OFSI, anticipating the publicity its general license would generate, created a blog for its decree with a photo of a football on a neatly trimmed grass pitch with an un-netted goal in the background. Chelsea Football Club: What you need to know is not a blog in the conventional sense of persuasive argument or learned insights into sanctions policy, but simply a long summary of the reasons for and the details of the general license.

Among its permissions, the UK government allows Chelsea to:

  • Pay reasonable costs to host fixtures including security, catering and stewarding and to cover reasonable costs of travel for players and essential staff (subject to conditions).
  • Pay wages, allowances and pensions.
  • Make payments for loan and sale arrangements of players made before the designation.
  • Allow spectators with season tickets to watch and purchase refreshments – restrictions on ticket sales were subsequently eased.
  • Maintain broadcasting rights to fixtures.
  • Continue selling merchandise produced before March 10.

Expiry Date of General License

Like other licenses issued by governments, the CFC license has an expiry date – May 31, 2022. Expiry dates usually are a deadline for winding down business affairs before the imposition of full sanctions. The CFC license has had several updates, the last on April 11 to allow payment of employment benefits and health insurance, and to pay UK taxes. General licenses can be renewed.

CFC was put up for sale by Mr Abramovich only days before his designation, promising the proceeds would go to “victims” of the war in Ukraine. Money from the sale will go into a trust and be frozen until released by the UK government.

The government’s deadline has provided time for the CFC board, including director Eugene Tenenbaum, sanctioned on April 14 for his close association with Mr Abramovich, to choose a successor who can meet the asking price of around £2.5 billion ($3.27 billion) and help the club realize its towering ambitions. The board, including Mr Abramovich, is considering three bids. An announcement is expected this month.
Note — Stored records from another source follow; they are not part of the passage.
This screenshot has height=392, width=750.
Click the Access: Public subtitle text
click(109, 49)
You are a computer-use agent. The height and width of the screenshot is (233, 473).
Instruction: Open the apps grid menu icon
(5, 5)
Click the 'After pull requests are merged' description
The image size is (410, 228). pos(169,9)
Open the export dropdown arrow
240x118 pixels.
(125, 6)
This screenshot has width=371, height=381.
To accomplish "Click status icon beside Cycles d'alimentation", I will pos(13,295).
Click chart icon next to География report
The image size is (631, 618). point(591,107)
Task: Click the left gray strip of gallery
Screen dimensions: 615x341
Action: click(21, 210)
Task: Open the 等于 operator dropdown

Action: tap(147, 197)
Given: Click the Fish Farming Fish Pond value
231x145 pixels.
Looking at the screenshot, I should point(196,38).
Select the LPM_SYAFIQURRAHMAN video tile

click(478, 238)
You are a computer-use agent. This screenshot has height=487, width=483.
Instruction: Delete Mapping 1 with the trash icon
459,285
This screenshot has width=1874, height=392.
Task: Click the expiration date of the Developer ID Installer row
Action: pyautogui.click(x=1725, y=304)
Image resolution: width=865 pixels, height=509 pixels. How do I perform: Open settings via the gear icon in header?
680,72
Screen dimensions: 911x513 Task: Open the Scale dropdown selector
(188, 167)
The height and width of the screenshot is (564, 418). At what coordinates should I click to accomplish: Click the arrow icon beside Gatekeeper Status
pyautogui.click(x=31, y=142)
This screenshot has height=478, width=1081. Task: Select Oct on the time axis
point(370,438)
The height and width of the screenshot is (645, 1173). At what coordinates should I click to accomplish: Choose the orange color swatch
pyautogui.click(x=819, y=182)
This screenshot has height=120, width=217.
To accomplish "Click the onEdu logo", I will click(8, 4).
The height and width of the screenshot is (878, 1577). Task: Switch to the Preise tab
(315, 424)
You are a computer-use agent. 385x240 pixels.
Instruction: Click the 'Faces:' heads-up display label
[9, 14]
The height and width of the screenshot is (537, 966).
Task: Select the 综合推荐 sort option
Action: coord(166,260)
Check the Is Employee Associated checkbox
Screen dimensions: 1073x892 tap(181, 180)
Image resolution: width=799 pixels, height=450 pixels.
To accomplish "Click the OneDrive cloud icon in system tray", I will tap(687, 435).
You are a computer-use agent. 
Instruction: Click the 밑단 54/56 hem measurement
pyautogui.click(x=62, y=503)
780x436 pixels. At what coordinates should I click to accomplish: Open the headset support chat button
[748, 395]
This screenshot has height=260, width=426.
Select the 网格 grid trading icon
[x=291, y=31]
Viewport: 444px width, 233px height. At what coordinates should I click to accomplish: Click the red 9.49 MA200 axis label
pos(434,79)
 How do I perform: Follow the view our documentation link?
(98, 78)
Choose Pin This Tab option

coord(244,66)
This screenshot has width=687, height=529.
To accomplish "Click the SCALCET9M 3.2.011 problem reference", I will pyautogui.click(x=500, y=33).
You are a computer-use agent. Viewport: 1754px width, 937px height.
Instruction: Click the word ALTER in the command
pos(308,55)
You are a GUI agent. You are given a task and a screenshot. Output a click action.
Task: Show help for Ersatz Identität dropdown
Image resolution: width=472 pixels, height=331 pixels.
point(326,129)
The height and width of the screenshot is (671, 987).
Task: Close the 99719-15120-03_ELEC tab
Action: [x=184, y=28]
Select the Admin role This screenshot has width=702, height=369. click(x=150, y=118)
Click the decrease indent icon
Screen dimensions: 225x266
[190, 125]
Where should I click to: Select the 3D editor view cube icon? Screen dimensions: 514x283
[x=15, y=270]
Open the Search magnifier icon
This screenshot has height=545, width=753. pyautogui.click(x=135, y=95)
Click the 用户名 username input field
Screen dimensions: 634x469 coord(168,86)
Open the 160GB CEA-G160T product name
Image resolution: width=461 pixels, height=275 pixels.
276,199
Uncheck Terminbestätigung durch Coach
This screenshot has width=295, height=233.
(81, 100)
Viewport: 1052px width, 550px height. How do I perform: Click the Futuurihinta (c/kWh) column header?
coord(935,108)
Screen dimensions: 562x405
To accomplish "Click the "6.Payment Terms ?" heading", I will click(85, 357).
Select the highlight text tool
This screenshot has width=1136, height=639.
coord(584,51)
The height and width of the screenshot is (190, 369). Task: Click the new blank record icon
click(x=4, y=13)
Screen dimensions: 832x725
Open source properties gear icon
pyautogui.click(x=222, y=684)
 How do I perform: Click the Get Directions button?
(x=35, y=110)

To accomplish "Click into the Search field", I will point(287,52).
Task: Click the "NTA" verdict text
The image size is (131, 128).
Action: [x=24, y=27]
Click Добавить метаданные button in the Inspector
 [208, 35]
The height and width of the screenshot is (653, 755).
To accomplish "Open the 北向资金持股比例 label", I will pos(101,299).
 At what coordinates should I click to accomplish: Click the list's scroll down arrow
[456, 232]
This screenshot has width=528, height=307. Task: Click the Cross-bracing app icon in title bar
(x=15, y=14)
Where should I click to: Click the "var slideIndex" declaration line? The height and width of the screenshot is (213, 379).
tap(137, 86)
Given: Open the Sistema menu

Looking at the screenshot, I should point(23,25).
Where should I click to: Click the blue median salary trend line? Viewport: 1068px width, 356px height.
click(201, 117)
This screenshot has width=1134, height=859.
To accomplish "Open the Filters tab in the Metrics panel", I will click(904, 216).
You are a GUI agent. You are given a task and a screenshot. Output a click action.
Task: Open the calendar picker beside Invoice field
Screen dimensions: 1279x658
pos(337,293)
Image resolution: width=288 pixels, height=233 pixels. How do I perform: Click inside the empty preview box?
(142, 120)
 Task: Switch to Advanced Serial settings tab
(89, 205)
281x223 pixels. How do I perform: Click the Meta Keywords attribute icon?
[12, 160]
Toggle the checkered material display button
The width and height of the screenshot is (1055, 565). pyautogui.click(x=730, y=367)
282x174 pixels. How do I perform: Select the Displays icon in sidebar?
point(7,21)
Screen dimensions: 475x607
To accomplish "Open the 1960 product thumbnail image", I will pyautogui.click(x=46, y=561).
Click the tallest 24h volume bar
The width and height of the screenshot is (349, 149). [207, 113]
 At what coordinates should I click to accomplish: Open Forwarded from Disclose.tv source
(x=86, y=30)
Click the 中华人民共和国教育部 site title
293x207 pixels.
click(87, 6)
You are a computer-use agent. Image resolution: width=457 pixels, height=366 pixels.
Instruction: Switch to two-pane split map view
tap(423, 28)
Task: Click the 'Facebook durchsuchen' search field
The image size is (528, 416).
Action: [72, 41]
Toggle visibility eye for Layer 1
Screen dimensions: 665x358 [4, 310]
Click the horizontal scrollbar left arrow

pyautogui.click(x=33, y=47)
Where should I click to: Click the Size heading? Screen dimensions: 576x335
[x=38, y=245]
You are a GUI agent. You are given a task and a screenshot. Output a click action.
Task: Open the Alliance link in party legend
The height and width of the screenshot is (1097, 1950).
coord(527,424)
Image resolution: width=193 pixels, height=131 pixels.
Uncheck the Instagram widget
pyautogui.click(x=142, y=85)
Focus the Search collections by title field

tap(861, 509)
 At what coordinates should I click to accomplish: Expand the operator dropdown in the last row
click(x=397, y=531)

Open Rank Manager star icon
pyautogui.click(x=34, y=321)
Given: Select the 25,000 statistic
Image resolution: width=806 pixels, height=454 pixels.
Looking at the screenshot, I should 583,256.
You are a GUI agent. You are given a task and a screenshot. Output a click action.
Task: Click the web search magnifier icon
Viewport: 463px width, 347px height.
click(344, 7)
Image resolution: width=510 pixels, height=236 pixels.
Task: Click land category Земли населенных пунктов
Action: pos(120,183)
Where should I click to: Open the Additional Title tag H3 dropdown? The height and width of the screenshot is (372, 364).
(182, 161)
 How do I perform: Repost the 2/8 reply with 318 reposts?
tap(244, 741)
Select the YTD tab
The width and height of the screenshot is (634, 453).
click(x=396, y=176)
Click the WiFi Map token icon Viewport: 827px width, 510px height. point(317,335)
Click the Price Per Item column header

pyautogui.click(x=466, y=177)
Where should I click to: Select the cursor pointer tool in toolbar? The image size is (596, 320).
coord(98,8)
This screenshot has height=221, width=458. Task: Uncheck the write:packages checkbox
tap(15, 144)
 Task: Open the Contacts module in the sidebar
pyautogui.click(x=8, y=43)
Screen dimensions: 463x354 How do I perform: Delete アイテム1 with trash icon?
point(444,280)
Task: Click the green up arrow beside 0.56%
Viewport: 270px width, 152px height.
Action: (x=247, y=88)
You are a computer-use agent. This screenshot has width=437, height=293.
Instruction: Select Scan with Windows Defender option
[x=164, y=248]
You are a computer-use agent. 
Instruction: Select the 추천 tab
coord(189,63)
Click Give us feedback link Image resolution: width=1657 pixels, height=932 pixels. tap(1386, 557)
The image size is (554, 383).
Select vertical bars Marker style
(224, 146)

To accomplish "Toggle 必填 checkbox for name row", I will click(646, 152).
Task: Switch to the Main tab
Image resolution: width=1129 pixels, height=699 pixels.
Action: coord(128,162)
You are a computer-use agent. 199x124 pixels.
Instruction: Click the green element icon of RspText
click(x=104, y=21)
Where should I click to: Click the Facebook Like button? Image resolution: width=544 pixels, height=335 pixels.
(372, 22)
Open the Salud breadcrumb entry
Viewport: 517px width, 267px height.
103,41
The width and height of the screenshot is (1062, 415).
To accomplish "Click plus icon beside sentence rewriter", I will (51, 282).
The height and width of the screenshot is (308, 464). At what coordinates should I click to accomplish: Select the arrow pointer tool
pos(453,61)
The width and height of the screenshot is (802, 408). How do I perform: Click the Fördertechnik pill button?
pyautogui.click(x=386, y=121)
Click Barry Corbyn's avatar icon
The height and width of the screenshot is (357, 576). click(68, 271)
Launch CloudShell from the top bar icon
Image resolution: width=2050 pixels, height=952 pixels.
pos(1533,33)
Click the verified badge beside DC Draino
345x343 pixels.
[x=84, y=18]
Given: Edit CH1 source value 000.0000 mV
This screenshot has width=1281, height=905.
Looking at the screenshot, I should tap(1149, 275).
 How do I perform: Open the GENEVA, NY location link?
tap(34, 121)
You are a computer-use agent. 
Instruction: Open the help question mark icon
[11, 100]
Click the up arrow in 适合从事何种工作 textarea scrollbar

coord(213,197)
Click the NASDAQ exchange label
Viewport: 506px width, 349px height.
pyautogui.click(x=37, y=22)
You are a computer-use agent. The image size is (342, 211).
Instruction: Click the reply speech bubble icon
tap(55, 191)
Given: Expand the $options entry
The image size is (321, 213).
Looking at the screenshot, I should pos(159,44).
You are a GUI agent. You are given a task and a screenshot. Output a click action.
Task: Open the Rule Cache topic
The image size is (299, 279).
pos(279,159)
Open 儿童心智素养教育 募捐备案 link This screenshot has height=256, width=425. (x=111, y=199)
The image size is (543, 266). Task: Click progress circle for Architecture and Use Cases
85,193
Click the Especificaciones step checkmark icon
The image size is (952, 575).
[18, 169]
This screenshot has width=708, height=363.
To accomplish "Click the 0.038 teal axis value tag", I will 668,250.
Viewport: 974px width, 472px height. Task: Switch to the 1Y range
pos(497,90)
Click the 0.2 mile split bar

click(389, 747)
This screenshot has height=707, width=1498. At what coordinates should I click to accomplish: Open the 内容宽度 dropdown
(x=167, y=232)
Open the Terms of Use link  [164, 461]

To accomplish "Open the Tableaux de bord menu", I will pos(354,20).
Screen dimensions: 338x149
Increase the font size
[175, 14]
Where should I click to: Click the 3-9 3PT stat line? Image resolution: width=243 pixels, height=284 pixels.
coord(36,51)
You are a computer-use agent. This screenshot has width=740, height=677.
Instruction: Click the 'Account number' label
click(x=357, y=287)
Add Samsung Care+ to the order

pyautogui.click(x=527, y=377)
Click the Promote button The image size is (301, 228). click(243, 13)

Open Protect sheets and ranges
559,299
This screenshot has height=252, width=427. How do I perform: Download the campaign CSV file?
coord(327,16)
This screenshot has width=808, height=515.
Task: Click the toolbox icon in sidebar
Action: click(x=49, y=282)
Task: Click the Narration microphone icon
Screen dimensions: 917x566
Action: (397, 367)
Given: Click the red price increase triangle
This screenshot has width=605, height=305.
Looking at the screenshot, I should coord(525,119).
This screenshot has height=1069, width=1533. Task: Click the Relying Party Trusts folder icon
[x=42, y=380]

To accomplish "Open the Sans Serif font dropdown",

OFSI has issued many general licenses since Russia invaded Ukraine and has revoked one (INT/2022/1438977) issued for the continuation of a joint venture between Russian Railways and French automotive and industrial logistics company GEFCO. The license was revoked following the sale of Russian Railways’ stake in GEFCO to non-designated buyers, meaning it is no longer affected by UK sanctions. CFC will likely follow a similar path after its sale is confirmed.

Chelsea’s general license did much to elevate knowledge of sanctions from the grassroots up. Nearly everyone had something to say about Roman Abramovich’s designation and its effect on Chelsea Football Club. At dinner tales and in the pubs, conversations about sanctions and Chelsea even included OFSI, though few could say exactly what the abbreviation stands for.

David Williams is the ACSS Editor and has edited three football books for the publisher HarperCollins, including its paperback on former Chelsea player and manager Ruud Gullit (Ruud Gullit: Portrait of a Genius).